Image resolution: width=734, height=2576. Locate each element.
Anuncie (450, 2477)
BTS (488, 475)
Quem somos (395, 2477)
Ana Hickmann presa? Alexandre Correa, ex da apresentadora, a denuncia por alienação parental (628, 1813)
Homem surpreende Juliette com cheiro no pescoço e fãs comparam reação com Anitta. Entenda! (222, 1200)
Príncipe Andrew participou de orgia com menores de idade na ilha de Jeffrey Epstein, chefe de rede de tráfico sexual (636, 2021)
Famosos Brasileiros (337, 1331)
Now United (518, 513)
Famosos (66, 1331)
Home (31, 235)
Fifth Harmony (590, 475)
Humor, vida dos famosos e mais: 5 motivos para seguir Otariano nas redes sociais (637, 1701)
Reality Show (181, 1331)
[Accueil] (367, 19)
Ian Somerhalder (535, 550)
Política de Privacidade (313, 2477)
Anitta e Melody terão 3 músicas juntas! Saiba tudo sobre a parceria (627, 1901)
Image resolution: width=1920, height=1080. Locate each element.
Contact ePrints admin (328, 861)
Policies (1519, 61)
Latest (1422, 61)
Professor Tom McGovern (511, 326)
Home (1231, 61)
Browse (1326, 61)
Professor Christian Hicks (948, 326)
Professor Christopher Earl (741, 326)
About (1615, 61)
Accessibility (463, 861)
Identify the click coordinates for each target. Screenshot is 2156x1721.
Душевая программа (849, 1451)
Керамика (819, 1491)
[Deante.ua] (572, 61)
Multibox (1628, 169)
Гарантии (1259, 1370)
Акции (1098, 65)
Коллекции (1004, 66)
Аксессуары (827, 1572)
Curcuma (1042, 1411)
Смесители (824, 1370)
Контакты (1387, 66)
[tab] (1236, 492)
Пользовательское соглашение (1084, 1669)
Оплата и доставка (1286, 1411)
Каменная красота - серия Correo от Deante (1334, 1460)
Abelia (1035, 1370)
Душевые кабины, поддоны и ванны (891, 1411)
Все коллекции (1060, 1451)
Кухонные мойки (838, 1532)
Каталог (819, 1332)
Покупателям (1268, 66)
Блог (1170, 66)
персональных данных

PROBLEM REQUIREMENTS:
Your answer should consist solely of the lines above from the line with "Ana Hickmann presa?" to the line with "Fifth Harmony (590, 475)", both included, reproduced exactly.

SOLUTION FOR THIS TASK:
Ana Hickmann presa? Alexandre Correa, ex da apresentadora, a denuncia por alienação parental (628, 1813)
Homem surpreende Juliette com cheiro no pescoço e fãs comparam reação com Anitta. Entenda! (222, 1200)
Príncipe Andrew participou de orgia com menores de idade na ilha de Jeffrey Epstein, chefe de rede de tráfico sexual (636, 2021)
Famosos Brasileiros (337, 1331)
Now United (518, 513)
Famosos (66, 1331)
Home (31, 235)
Fifth Harmony (590, 475)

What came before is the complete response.